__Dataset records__
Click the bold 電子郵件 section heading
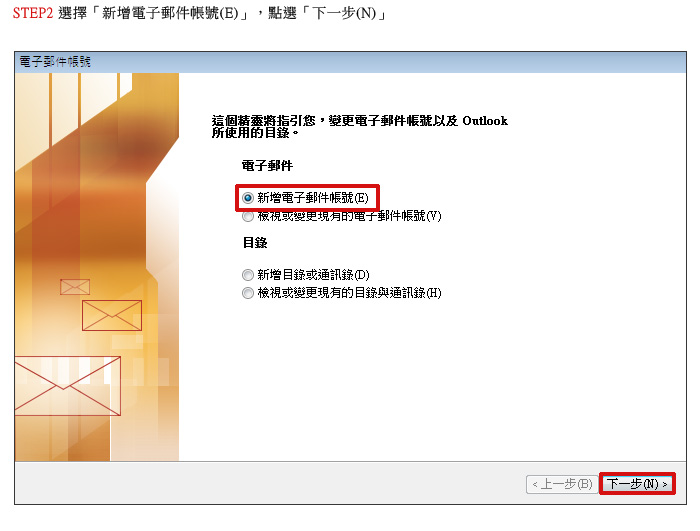Viewport: 700px width, 531px height. coord(267,166)
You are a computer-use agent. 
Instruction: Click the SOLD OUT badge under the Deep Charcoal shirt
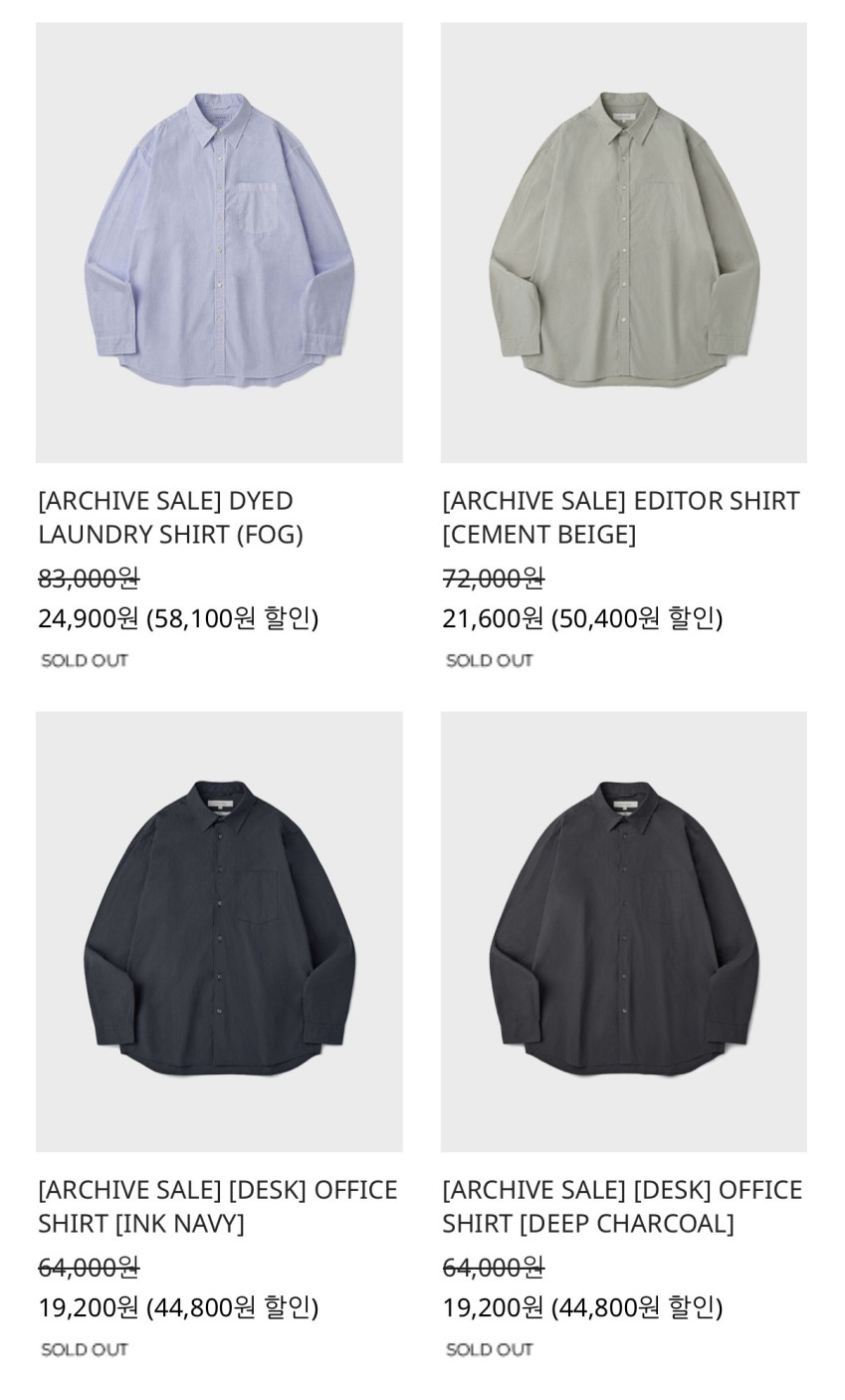(490, 1349)
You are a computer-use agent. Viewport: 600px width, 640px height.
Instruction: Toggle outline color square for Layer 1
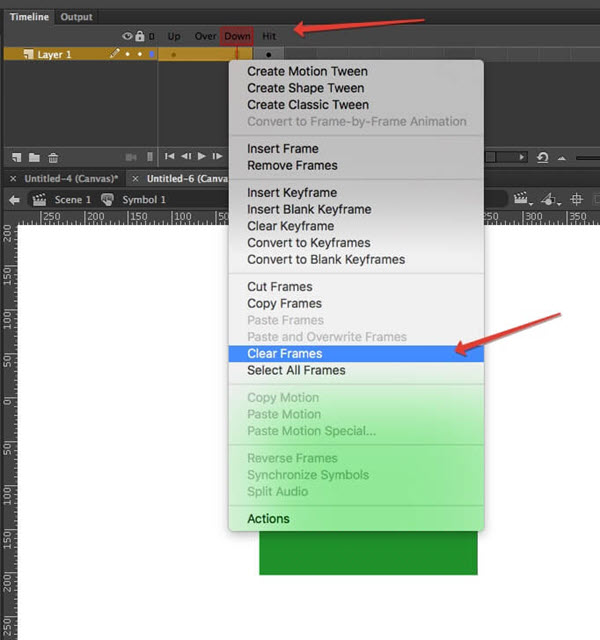point(151,54)
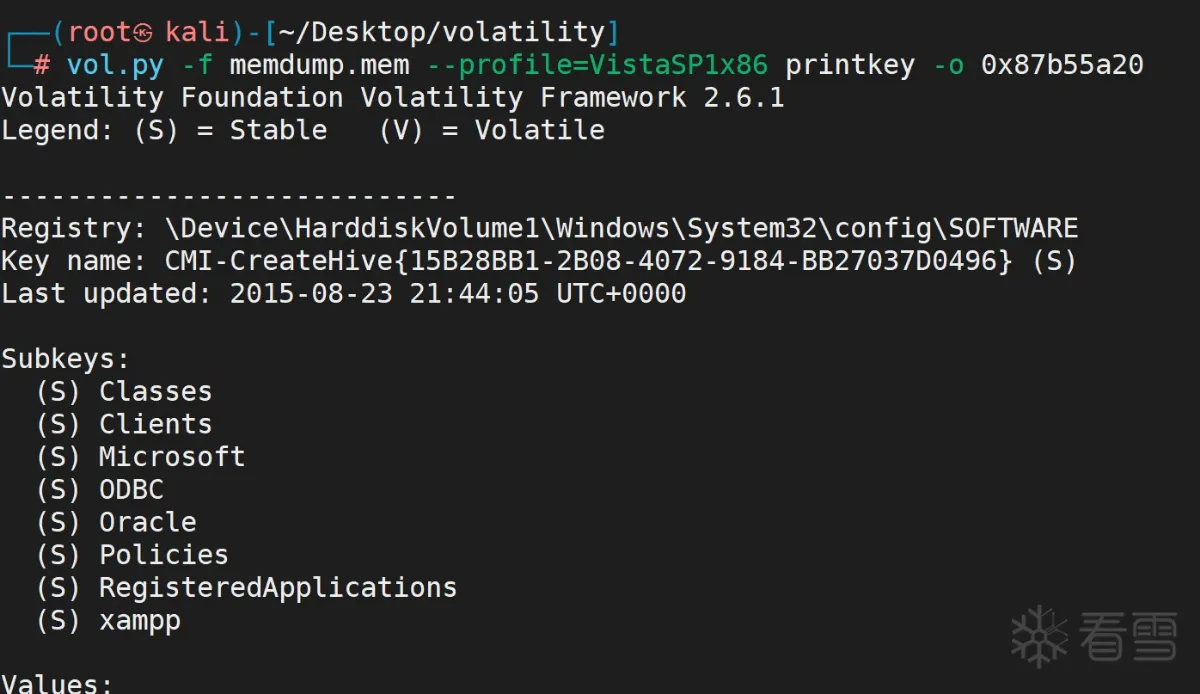Image resolution: width=1200 pixels, height=694 pixels.
Task: Click the Values: heading
Action: (x=57, y=684)
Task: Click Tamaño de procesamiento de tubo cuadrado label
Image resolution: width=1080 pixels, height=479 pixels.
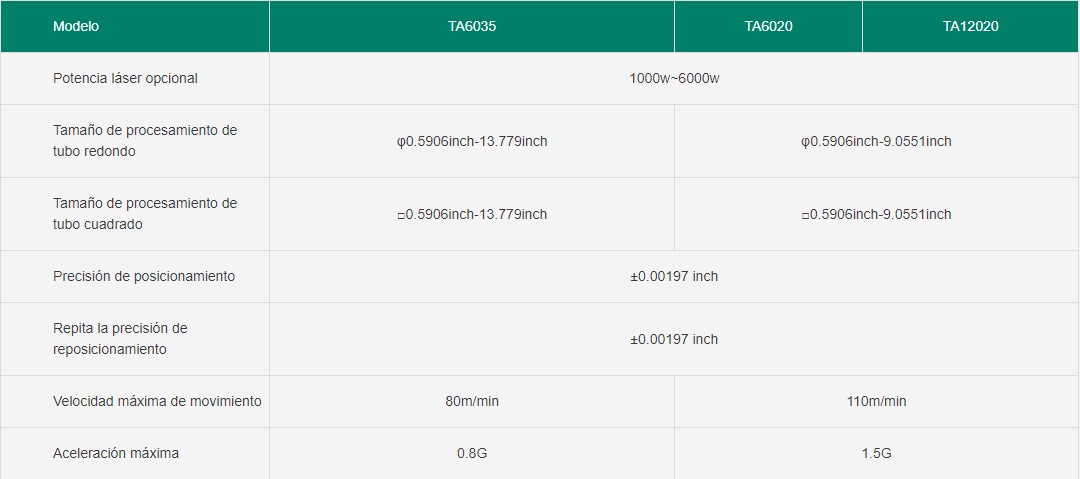Action: tap(145, 214)
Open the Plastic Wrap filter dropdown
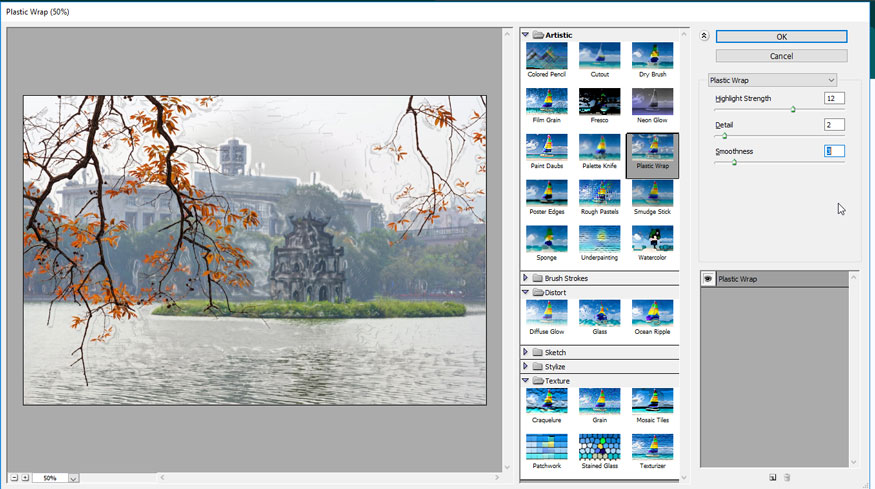 pos(830,80)
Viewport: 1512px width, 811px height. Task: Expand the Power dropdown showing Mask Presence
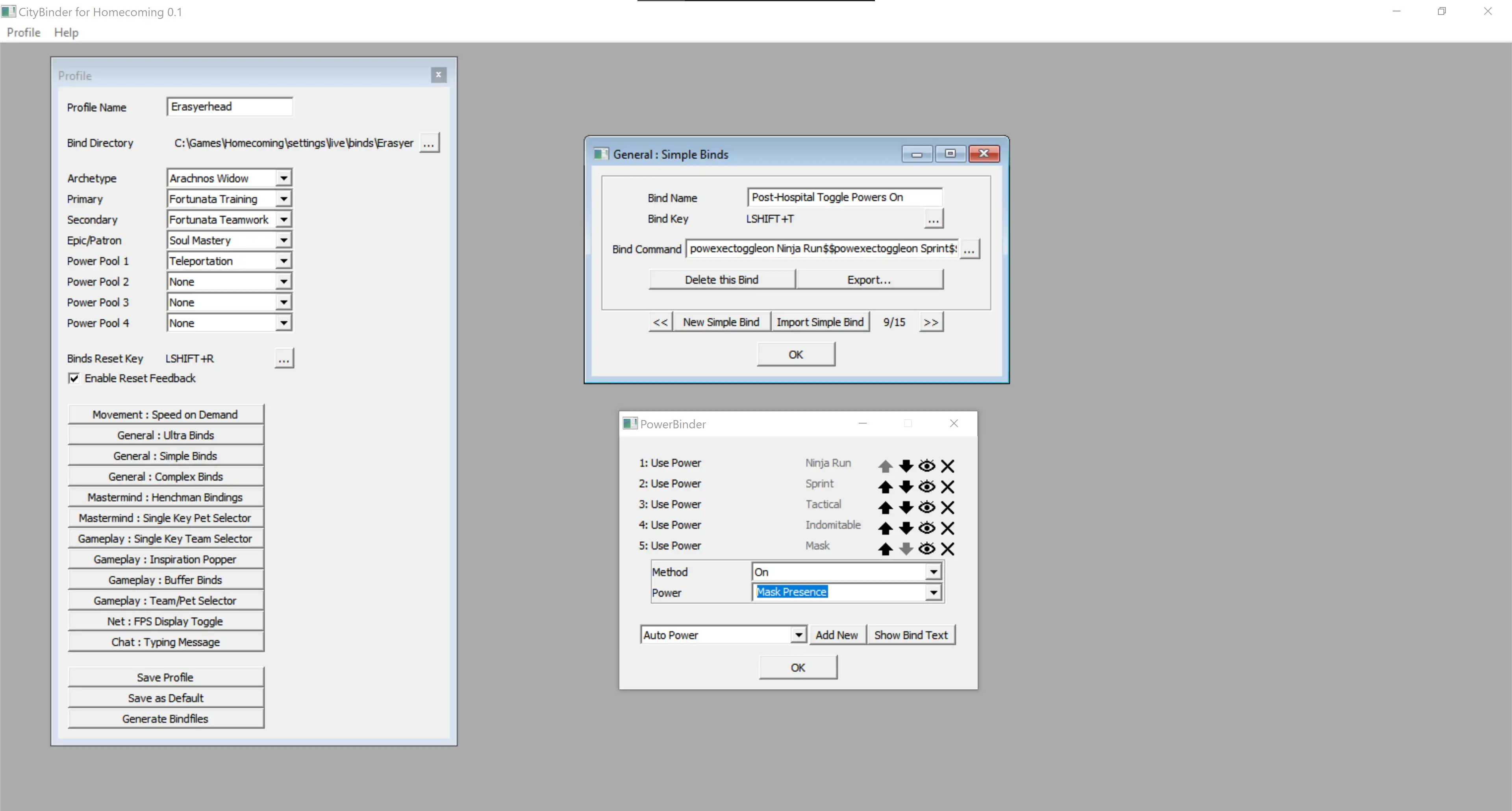(x=932, y=592)
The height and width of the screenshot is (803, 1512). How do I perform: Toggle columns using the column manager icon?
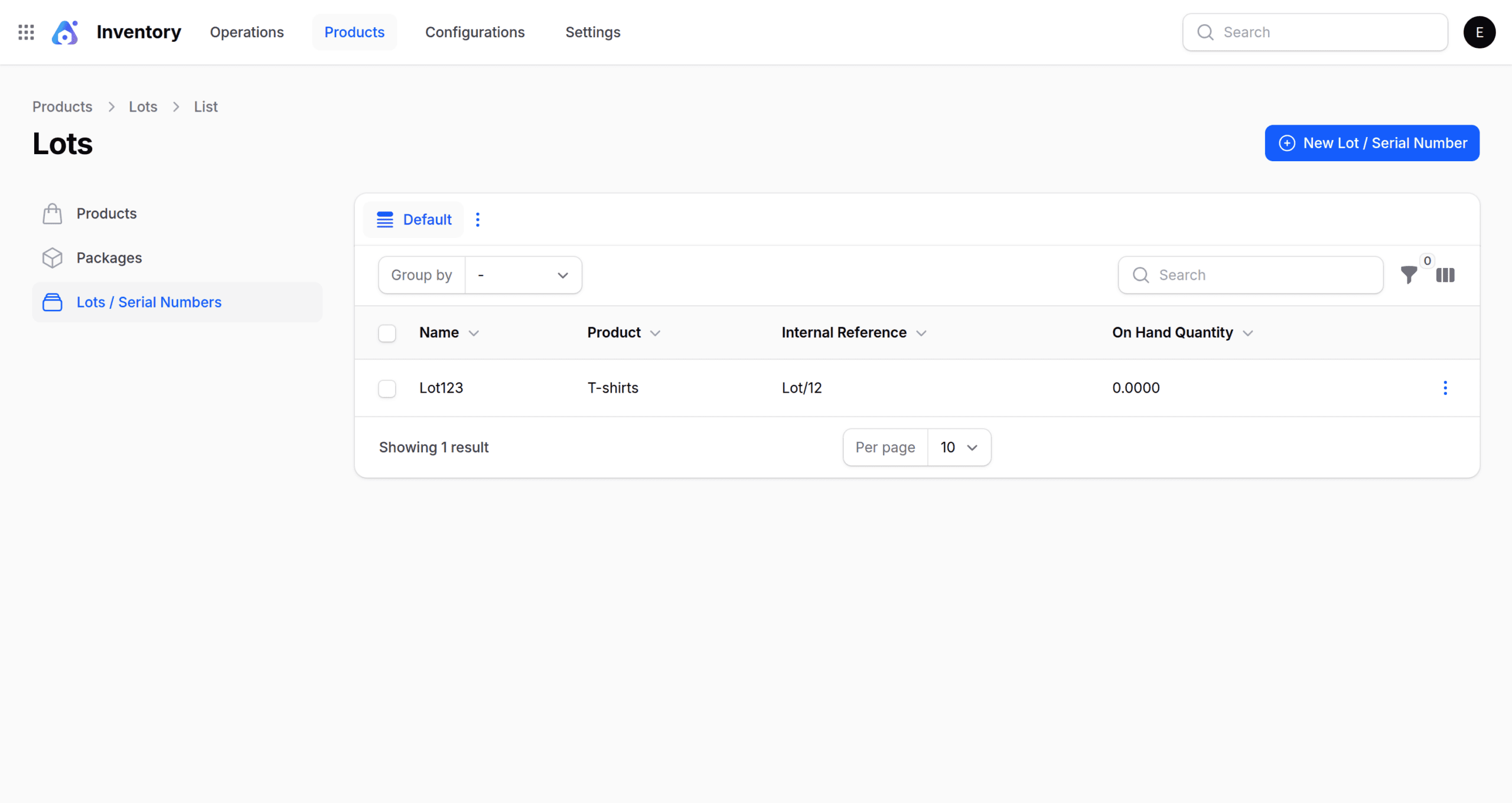pyautogui.click(x=1445, y=275)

__Task objective__
Copy out the records word for word, beginning at the line that contains "Open the Plastic Wrap filter dropdown" and continuing to the end of the records. Omit the pictures from your copy.

__Solution below__
Open the Plastic Wrap filter dropdown
 pos(830,80)
Viewport: 1512px width, 811px height. Task: Expand the Power dropdown showing Mask Presence
(x=932, y=592)
The height and width of the screenshot is (803, 1512). How do I perform: Toggle columns using the column manager icon?
pyautogui.click(x=1445, y=275)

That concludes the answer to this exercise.